-- Begin Provided text --

Re: [PATCH] nilfs2: Fix race condition that causes file system corruption

Andreas Rohner <andreas.rohner@xxxxxxx> · Sun, 29 Oct 2017 15:06:46 +0100

Am Sun, 29 Oct 2017 21:53:38 +0900
schrieb Ryusuke Konishi <konishi.ryusuke@xxxxxxxxx>:

> 2017-10-29 17:07 GMT+09:00 Andreas Rohner <andreas.rohner@xxxxxxx>:
> > Hi Ryusuke,
> >
> > Thank you for reviewing my patch. I will rerun my tests to make sure
> > my conclusions were correct.
> >
> > The log output suggests to me, that you are hitting a totally
> > unrelated bug. I have seen that message before on one of my
> > experimental branches, but I didn't think it could happen with
> > stock NILFS2.

-- End Provided text --
-- Begin Records shown --

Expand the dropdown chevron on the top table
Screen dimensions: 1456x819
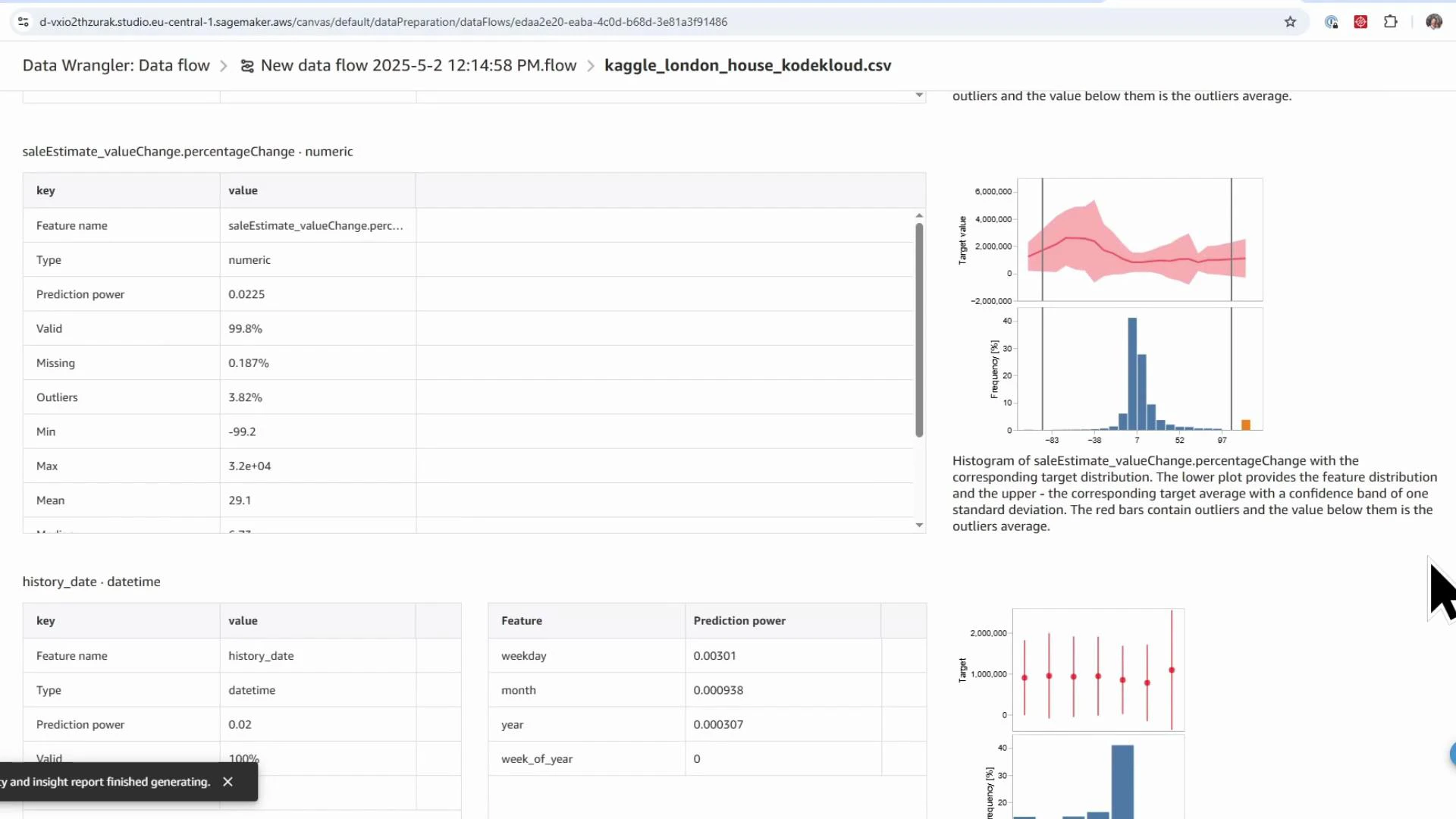919,95
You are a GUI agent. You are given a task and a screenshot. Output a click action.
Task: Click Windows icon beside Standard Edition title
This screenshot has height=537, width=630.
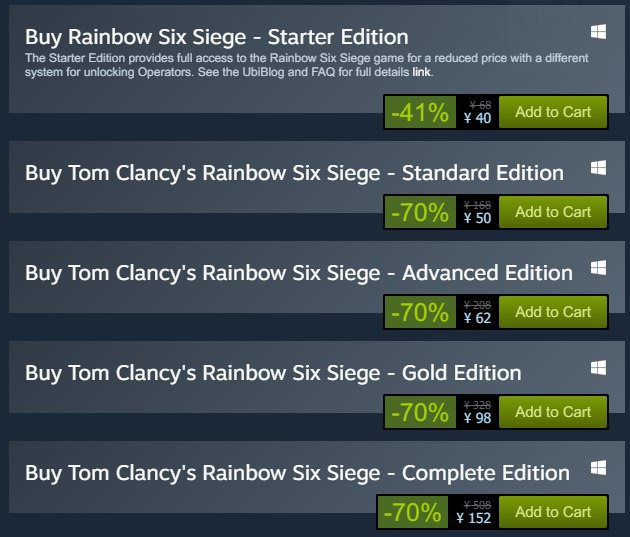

-- End Records shown --

What this exercise asks:
• 1. Copy the portion of the patch discussion from "Andreas Rohner <andreas.rohner@xxxxxxx> ·" to "conclusions were correct.".
• 2. Rewrite both entries with "screenshot" replaced by "screen capture" everywhere and everything else unchanged, leaving out the pictures.
The patch discussion and the entries have nothing to do with each other.

Responses per task:
• 1.
Andreas Rohner <andreas.rohner@xxxxxxx> · Sun, 29 Oct 2017 15:06:46 +0100

Am Sun, 29 Oct 2017 21:53:38 +0900
schrieb Ryusuke Konishi <konishi.ryusuke@xxxxxxxxx>:

> 2017-10-29 17:07 GMT+09:00 Andreas Rohner <andreas.rohner@xxxxxxx>:
> > Hi Ryusuke,
> >
> > Thank you for reviewing my patch. I will rerun my tests to make sure
> > my conclusions were correct.

• 2.
Expand the dropdown chevron on the top table
Screen dimensions: 1456x819
919,95
You are a GUI agent. You are given a task and a screen capture. Output a click action.
Task: Click Windows icon beside Standard Edition title
This screen capture has height=537, width=630.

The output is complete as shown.